SSCCience: La evolución que nos llevó al “Abbá”

Si hay algo particular en la forma que tenemos los cristianos de relacionarnos con Dios, esto es la confianza y el amor para llamarle “Abbá”, que significa Padre o más concretamente, “papaíto”. Esta palabra nos interpela profundamente porque, biológicamente, somos una especie familiar. Esto quiere decir que los progenitores identifican y viven con sus crías durante un periodo más o menos largo de tiempo.

2017-5 Evolución

Biológicamente, somos una especie familiar: esto quiere decir que los progenitores identifican y viven con sus crías durante un periodo más o menos largo de tiempo.

No todas las especies son así. Por ejemplo, las abejas viven en una comunidad que se llama colonia, y que está compuesta por tres tipos de individuos: reina, obreras y zánganos. La abeja reina pone los huevos que son fecundados por los zánganos, sin saber cuál es el macho que fertiliza cada uno. Para las abejas, celebrar el día del padre precisaría de una investigación digna de Sherlock Holmes, o bien comprar cientos de corbatas y regalar una a cada zángano sólo por si acaso.

Fotografía de C. Navarro (unsplash.com)

Fotografía de C. Navarro (unsplash.com)

Pero además de ser una especie familiar, tenemos una característica muy peculiar y propia de nuestra especie. Veamos a nuestros antepasados antropoides, un conjunto de especies a medio camino entre los chimpancés y los humanos actuales (aprovecho para puntualizar que decir que el hombre viene del mono es bastante impreciso). Éstos desarrollaron la capacidad de andar erguidos, a dos patas. Y andar erguido modifica, entre otras muchas estructuras de nuestro cuerpo, la forma del hueso de la cadera, de manera que se hace bastante más estrecho. Problema: los bebés humanos necesitamos salir por ahí en el momento del parto.

Sólo había dos soluciones a este problemón: una, que la cabeza y por tanto el cerebro nunca llegaran a ser muy grandes, con lo que nuestra inteligencia hubiera quedado muy limitada. La segunda solución es la que triunfó: adelantar el parto y que las crías nacieran antes, y por ello con la cabeza más pequeña.

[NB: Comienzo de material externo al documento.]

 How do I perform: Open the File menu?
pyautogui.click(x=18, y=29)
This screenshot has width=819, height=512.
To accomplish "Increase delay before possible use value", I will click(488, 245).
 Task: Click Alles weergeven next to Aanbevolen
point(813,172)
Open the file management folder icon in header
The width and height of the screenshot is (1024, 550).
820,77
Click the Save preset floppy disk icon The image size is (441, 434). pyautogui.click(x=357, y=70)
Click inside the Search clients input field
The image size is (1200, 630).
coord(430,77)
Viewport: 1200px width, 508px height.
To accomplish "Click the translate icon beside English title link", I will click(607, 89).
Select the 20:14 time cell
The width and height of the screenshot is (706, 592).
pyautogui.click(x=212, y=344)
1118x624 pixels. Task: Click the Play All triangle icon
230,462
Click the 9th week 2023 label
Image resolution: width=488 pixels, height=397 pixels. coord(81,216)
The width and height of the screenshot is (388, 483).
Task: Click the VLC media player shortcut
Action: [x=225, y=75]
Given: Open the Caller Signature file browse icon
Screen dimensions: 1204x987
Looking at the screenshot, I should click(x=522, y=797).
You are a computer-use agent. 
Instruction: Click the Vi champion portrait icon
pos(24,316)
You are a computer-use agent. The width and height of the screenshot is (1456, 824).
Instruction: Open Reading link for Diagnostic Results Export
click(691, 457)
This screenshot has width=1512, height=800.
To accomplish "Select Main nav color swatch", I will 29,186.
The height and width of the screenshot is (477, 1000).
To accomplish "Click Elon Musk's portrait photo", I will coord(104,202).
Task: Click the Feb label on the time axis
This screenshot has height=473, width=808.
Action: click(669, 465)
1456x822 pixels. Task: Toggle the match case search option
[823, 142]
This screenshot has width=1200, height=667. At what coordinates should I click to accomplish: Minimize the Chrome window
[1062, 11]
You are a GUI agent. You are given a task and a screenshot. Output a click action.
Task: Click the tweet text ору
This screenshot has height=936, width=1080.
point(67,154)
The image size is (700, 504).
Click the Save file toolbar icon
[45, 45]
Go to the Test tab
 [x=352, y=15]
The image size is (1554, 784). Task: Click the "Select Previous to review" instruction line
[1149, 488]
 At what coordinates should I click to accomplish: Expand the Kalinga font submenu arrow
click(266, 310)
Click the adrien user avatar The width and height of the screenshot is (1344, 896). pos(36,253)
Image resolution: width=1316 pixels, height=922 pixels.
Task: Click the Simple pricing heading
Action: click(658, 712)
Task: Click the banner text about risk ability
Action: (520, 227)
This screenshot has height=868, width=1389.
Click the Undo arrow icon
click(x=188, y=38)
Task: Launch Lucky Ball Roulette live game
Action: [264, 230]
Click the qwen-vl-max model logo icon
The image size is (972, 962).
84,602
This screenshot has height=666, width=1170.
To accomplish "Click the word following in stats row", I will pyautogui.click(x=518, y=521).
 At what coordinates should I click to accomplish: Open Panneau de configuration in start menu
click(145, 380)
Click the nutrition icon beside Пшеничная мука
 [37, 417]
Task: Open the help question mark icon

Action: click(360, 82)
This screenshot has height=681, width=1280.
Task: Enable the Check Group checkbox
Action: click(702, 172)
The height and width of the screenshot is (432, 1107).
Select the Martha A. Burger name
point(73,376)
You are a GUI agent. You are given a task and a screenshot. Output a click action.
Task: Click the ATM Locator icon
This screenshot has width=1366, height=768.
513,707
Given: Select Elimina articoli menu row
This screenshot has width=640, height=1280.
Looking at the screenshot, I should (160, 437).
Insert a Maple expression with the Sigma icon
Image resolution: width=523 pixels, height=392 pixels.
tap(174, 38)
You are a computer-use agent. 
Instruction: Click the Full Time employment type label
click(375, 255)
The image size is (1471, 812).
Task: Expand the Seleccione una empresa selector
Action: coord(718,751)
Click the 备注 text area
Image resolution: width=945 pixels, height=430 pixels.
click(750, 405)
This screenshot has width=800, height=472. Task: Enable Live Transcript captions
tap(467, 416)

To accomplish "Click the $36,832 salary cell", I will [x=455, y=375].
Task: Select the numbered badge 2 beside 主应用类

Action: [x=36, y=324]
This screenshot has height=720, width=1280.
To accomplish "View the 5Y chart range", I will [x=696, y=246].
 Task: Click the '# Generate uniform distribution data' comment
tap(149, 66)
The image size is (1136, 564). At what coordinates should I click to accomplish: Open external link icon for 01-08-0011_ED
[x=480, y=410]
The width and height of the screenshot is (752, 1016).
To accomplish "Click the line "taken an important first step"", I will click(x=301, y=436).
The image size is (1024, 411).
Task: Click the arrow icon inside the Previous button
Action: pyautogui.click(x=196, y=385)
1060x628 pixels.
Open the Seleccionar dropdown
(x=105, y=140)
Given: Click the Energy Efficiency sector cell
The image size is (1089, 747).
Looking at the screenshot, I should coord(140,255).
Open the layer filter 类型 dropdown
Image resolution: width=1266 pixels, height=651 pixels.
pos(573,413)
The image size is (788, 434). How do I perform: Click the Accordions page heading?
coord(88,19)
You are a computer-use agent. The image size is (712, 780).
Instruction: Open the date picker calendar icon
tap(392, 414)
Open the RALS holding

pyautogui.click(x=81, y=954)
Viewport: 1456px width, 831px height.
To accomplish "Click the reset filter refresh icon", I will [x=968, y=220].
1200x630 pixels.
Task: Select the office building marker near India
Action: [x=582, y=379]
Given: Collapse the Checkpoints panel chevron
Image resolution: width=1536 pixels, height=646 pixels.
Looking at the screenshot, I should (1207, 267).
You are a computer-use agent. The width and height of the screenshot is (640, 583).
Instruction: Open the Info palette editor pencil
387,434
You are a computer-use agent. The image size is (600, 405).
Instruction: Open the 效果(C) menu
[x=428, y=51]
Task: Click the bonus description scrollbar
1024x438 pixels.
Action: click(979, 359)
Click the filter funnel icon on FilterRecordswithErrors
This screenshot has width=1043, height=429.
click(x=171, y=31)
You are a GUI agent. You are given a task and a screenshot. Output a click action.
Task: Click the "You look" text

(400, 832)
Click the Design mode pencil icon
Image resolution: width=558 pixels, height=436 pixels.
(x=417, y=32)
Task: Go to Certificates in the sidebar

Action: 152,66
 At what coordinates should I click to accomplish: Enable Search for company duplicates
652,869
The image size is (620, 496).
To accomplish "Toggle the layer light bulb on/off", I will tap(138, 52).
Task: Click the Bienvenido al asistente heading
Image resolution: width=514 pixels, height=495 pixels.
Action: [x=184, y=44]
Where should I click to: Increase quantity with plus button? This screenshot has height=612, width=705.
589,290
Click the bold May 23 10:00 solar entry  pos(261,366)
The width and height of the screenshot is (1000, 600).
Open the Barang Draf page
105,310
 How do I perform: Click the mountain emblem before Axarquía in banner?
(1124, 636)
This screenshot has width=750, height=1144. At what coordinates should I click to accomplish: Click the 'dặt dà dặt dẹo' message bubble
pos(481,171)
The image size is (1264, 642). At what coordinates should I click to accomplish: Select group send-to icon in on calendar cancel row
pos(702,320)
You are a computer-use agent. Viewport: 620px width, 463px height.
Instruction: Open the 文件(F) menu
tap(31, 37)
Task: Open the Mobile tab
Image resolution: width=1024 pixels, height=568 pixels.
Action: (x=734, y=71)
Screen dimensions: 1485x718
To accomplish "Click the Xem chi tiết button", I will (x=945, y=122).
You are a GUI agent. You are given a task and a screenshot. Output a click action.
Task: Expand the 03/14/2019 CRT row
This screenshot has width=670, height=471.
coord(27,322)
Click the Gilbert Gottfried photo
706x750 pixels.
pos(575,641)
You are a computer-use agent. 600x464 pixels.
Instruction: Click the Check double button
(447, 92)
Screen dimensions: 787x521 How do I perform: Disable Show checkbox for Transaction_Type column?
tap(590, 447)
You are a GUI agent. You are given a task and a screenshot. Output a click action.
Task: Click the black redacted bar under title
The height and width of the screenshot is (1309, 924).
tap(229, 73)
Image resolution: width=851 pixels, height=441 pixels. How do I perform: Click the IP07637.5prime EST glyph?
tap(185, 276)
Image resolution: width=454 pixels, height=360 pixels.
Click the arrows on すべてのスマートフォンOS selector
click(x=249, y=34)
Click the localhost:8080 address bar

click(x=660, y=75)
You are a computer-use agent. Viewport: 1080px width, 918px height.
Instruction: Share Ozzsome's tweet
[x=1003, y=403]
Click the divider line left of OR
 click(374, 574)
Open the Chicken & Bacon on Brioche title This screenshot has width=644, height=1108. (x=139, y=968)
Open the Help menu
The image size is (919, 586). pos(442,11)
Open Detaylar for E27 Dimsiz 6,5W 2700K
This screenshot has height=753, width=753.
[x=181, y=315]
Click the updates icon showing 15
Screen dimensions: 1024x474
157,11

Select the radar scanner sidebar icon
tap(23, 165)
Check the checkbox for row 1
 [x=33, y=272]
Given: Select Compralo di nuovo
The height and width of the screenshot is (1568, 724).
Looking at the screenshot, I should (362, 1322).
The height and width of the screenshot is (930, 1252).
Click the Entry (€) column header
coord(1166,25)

Fotografía de C. Rhoads (unsplash.com)

Fotografía de C. Rhoads (unsplash.com)

Pues resulta que esta adaptación es la que explica por qué los bebés humanos dependen tantísimo tiempo del cuidado de sus progenitores, porque nacen mucho antes de lo que les correspondería y necesitan madurar fuera del útero materno. Por poner ejemplos de un animal conocido, un elefante tiene una esperanza de vida en torno a los 60 – 70 años, y su periodo de gestación es de unos 20 meses aproximadamente. A pesar de sus 100 kilos de peso al nacer, la cría sólo tarda unos pocos días en empezar a caminar. En menos de un año será capaz de alimentarse y sobrevivir por sí misma. Lo mismo podemos decir de casi todos los demás mamíferos.

Esta dependencia entre el bebé y sus padres, que en la especie humana es especialmente duradera, explica la honda raíz evolutiva y la tremenda fuerza del vínculo que nos hace llamar a Dios en momentos de necesidad “Abbá”, porque sabemos que venimos de Él y que su cuidado no tiene límites. Para mí, además, es un ejemplo de cómo la verdad científica ilumina y forma parte de la Verdad, y nos permite contemplarla desde otro punto de vista y maravillarnos de la presencia de Dios en la Naturaleza.